There is no reference in the act to sales of grain, seed, hay or coal located in this state. The computation of price on a fictitious basis and the withholding when settlement is made of a portion of the true price because of the false assumption is the practice condemned. This practice may be indulged whether the commodity sold be at the time on one side or the other of the imaginary line separating Kansas City, Kan., from Kansas City, Mo. If the owner of mines in Colorado should sell coal in Colorado at true mine weights to a Topeka dealer, to be paid for at Topeka on presentation of the bills of lading, and the purchaser should make a deduction from the true weight and withhold payment therefor under a local custom or trade rule, he would subject himself to all the penalties of the act.

*249Delivery in this state is not a material factor. The act applies to every sale, and delivery is not essential to a completed sale unless made so by agreement. It is elementary law that an offer may be accepted and a bargain struck so that the contract of sale becomes absolute and title passes without either delivery or payment of price. If the property then be accidentally destroyed while in the possession of the seller the loss falls upon the buyer, and the price may be recovered the same as if delivery had occurred. In such a case the statute would apply and settlement on the basis of' actual weight without deduction would be necessary. If a Kansas grain dealer should contract for wheat to. be delivered to him in Chicago, and after receiving the grain there he should make settlement for it at his office in Kansas on the basis of' a deduction according to the Chicago board-of-trade rules, he would subject himself' to all the penalties of the act.

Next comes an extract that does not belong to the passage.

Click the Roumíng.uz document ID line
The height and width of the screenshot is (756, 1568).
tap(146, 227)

The passing of title is not a matter of consequence so that the legislature may be said to have been concerned with property rights in things with a local situs. No doubt executory contracts made in violation of the act would not be enforced, but executed contracts are affected no further than that the seller may recover treble the portion of the price withheld. The title to grain delivered pursuant to the sale is not disturbed.

The statute is leveled at the conduct of a purchaser toward a seller in the matter of figuring and paying the sum due on a personal obligation, and criminality no more depends upon the situs of the property or of the various features of the transaction giving rise to the obligation than if it were a statute to punish shortchanging. This being true, all questions of the conflict of laws go out of the case. We have an ordinary criminal statute without any extraterritorial aspect whatever, and since all the conduct giving rise to the information filed in Wyandotte county was exhibited in *250the state of Missouri the petitioner is entitled to a discharge from further custody.

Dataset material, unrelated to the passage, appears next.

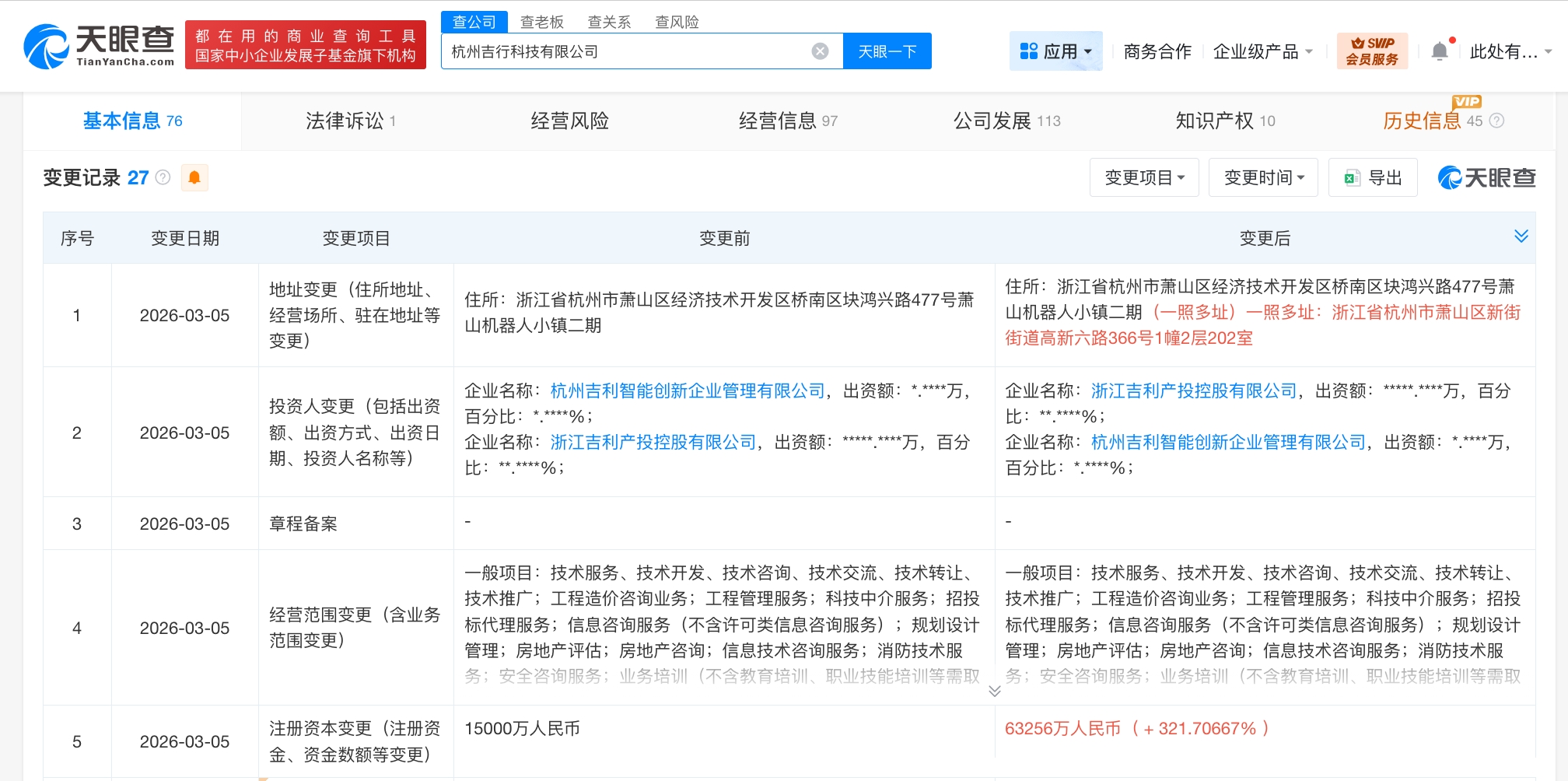
Task: Open the 应用 apps dropdown
Action: (1055, 51)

For the sake of argument let it be conceded that the legislature intended the statute should apply, and had the power to make it apply, to settlements made outside the state for the price of sales seated in Kansas. Where was this sale made ? The ultimate criterion is the place where the last act was performed necessary to consummate the contract. (2 Whart. Conflict of Laws, 3d ed., § 422a.) The offer and acceptance both occurred in Missouri. The wheat was not physically in the possession of the seller. He had the right to possession, but the grain was actually in the custody of a common carrier, as bailee. The wheat was represented by a bill of lading, which for general commercial purposes was the equivalent of the property itself. When the seller delivered this bill of lading to the purchaser he performed the last act required of him. The purchaser accepted the bill of lading for the grain itself and took the responsibility of acquiring actual possession from the carrier. He could call upon the seller for nothing more. When the purchaser paid for the wheat he performed the last act required of him. Therefore every legal constituent of this sale from first to last was seated in Missouri, and the district court of Wyandotte county has no jurisdiction over any one of them.

Other questions raised and argued need not be considered. The petitioner is discharged.